My comment: Chemical ecology determines whether or not a cell divides in the context of “Biology the new light.”  If the two descendants of one cell vary only slightly in their metabolism, subtle changes in the two descendants will lead to their differentiation into different cell types, like the sexually dimorphic cell types of yeasts at the advent of sexual reproduction. That is how nutrient-dependent pheromone-controlled alternative splicings, amino acid substitutions, de novo creation of genes, and silenced chromosomes lead to the diversity of morphological and behavioral phenotypes.

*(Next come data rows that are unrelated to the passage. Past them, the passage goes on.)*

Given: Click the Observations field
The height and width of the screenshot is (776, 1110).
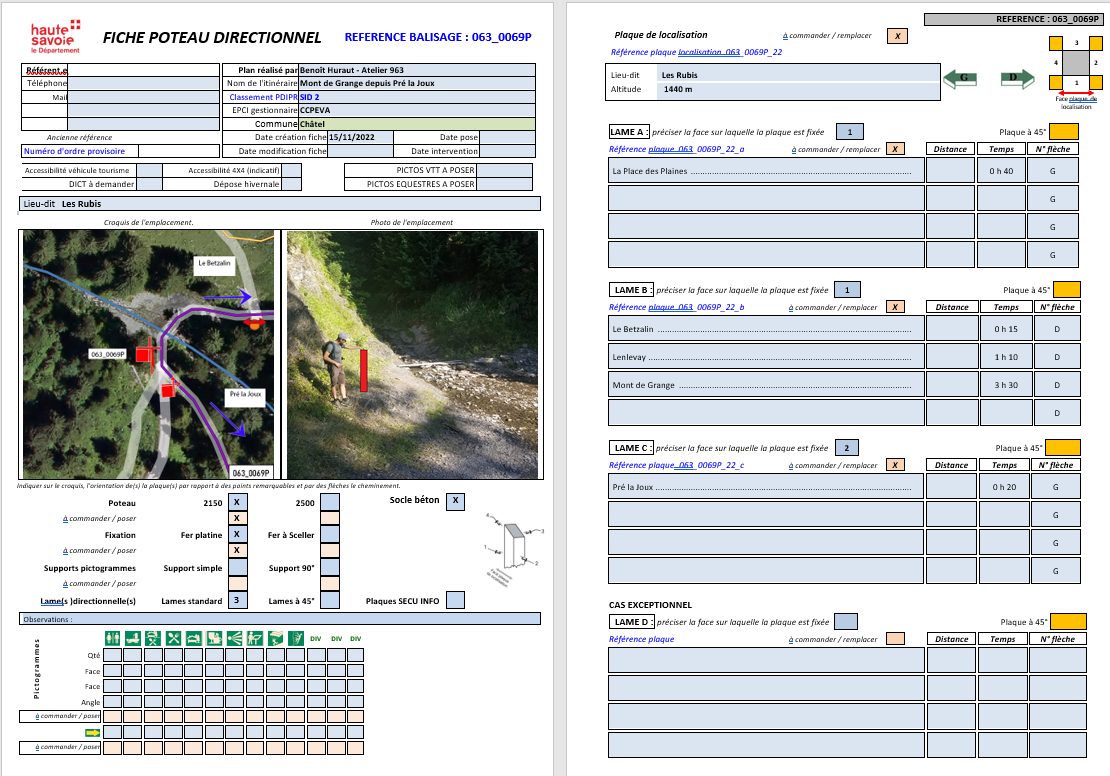Looking at the screenshot, I should tap(280, 619).
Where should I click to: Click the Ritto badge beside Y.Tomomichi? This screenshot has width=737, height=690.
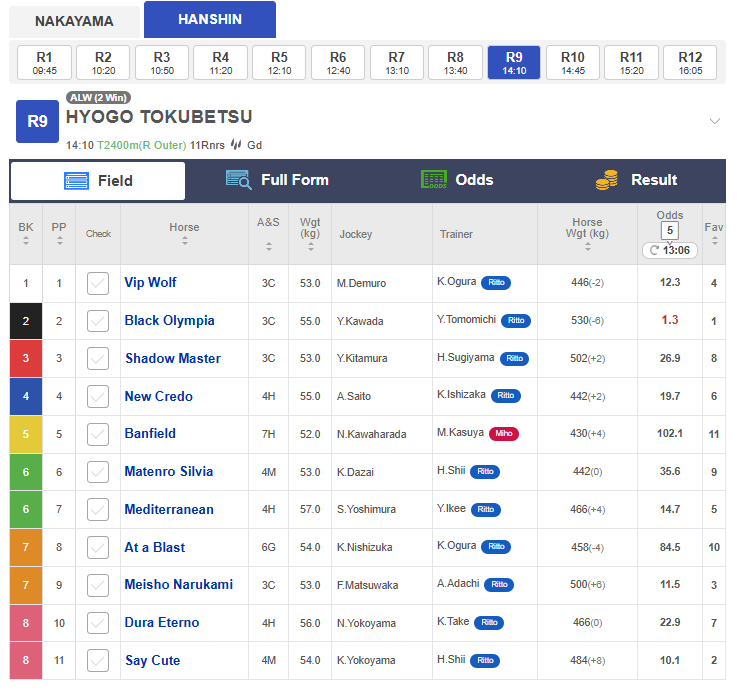pyautogui.click(x=516, y=321)
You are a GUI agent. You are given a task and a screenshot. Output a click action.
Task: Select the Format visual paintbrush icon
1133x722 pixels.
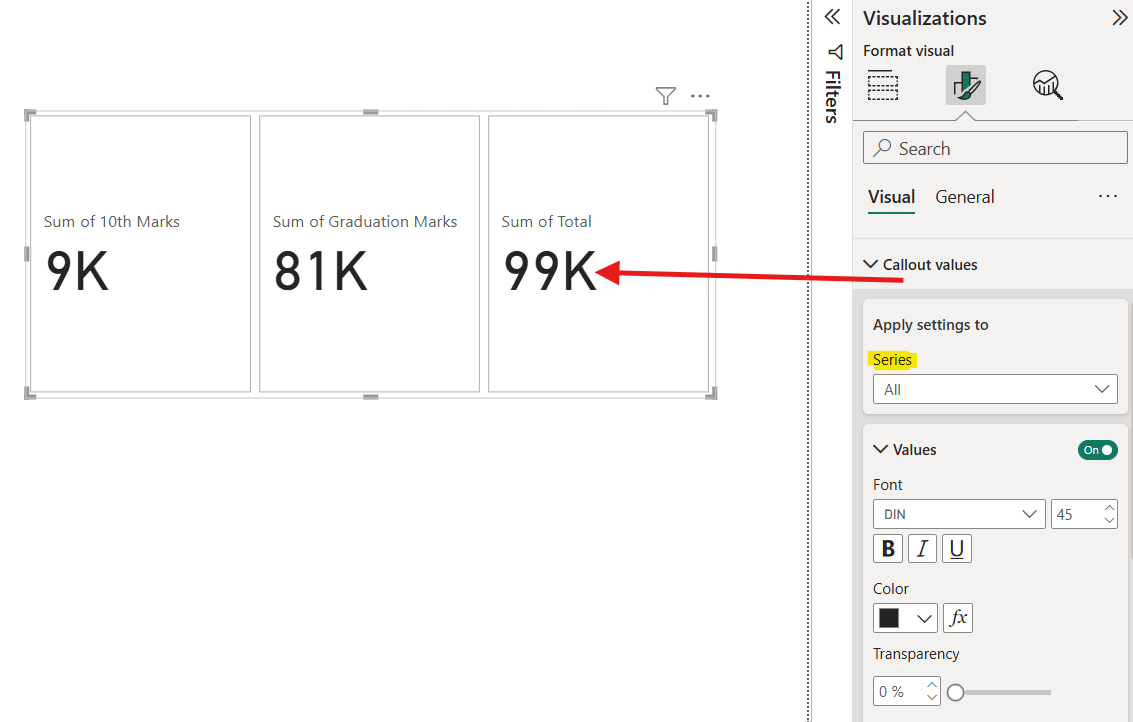coord(965,86)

Cause and effect was recently detailed in a report on birds Estrogen receptor α polymorphism in a species with alternative behavioral phenotypes and two reports on bees 1) DNA methylation dynamics, metabolic fluxes, gene splicing, and alternative phenotypes in honey bees; 2) Epigenomics and the concept of degeneracy in biological systems 
We can now see X chromosomes and Y chromosomes in mammals in the new light of biological facts about nutrient-dependent RNA-mediated amino acid substitutions and chromosomal rearrangements that have been known since 1996 and we can dispense with the nonsense of  mutation-driven evolution, where differences in the X or the Y chromosome result from accumulated mutations.
Addendum:
Carl Zimmer added: Here’s a picture that didn’t make it into my X chromosome story in today’s New York Times. It’s a heart. Cell’s with Mom’s X active are green, Dad’s red. Photo by Jeremy Nathans and Hao Wu/Neuron (Cell Press) Story: https://scontent-b-iad.xx.fbcdn.net/hphotos-prn2/t1/s403x403/1524754_10151817755047541_2131360145_n.jpg
My comment: This picture may help to focus some attention on the atom to ecosystem “Systems Biology” approach that links the epigenetic landscape to the physical landscape of DNA in the organized genomes of species from microbes to man via conserved molecular mechanisms sans mutations. The conserved molecular mechanisms link nutrient-dependent pheromone-controlled ecological adaptations to genomic imprinting, chromosomal rearrangements, and mosaicism of brain tissue to the mosaicism of other tissues like those of the heart.
Some studies now address the advantages of studying the biology of behavior in the context of multiple levels of structural and functional complexity that begin with atomic-level differences in cell types that link chemical and electrical changes to unconstrained electromechanical disorders that are typically biophysically constrained.